Tuesday 3 April 2012

The Why and How of Base Strength Training

For the majority of endurance athletes, cardio is king. If a workout involves slow-twitch muscle fibers, the aerobic energy system or chronic repetitive motion, it is usually prioritized.

In contrast, strength training takes a back seat in endurance sports, and is typically deemphasized to avoid bulking up, overdeveloping the anaerobic energy system and turning oneself into the Incredible Hulk.

Over the past decade, research on the effect of strength training on endurance has revealed varying results, but on balance it shows a damaging effect. In other words, while strength training increases bone density, strengthens the core, tendons and ligaments and increases the overall durability of the musculoskeletal system, it doesn’t necessarily translate into faster times when performed at the same time
as endurance training.

What these studies do not take into account,however, is the fact that strength training for a triathlete does not need to take place simultaneously to the development of the anaerobic energy system.

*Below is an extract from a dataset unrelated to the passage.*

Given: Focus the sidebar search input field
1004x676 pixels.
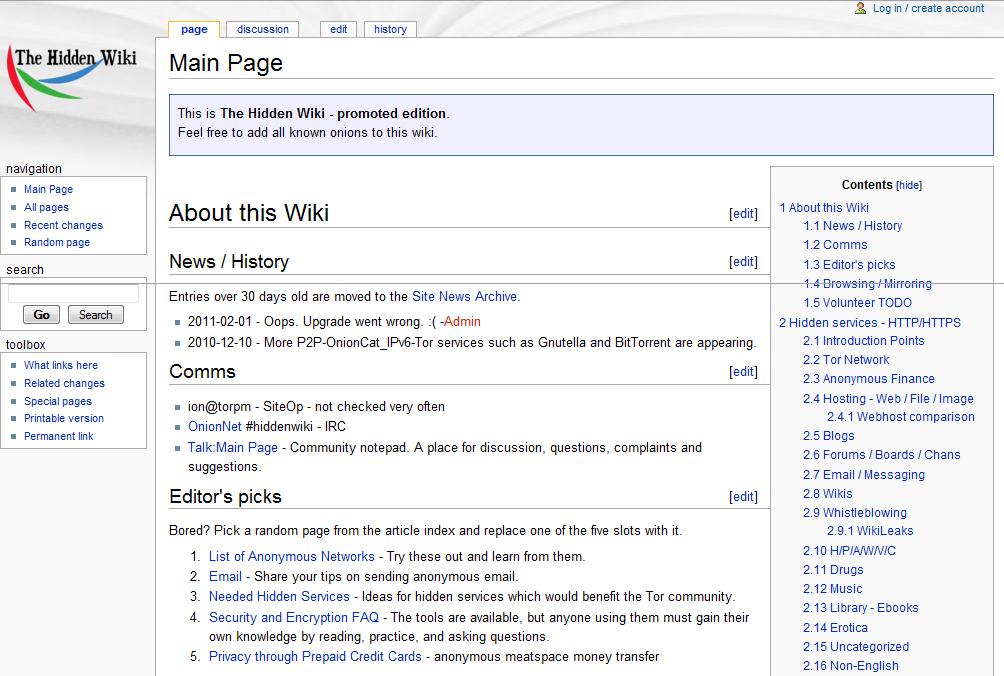Looking at the screenshot, I should [74, 293].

Instead,the endurance athlete has an entire offseason to strengthen the body separately from the development of power, speed and muscular endurance. So while attempting to build strength during race season can indeed hamper your speed, spending time right now in the gym is one of the smartest moves you can make.

Now that you understand the reason for strength training, you need to know exactly what to do when you walk into the gym or wander down to the strength equipment in your basement. Here are five essential focus
areas for your strength training routine.

1) Core. Unless you’ve been living under a rock,you don’t need to be told the importance of strengthening your mid-section. Core training is so important that it should be included in every routine.

The trick is to manage time by inserting any focused core sets, such as planks, abdominal holds and low back extensions, between your other strength-training sets.The sample routine included in this article will show you how.

2) Gluteus medius. This tiny external hip rotator muscle can save your hips, knees and ankles from excessive fatigue, and it also supports your low back.

Like many of the smaller supportive muscles in your body, the gluteus medius isn’t strong and typically requires more repetitions with less weight.

Hip hikes, fire hydrants, side leg raises and elastic band side walks are among the more popular moves to activate the gluteus medius.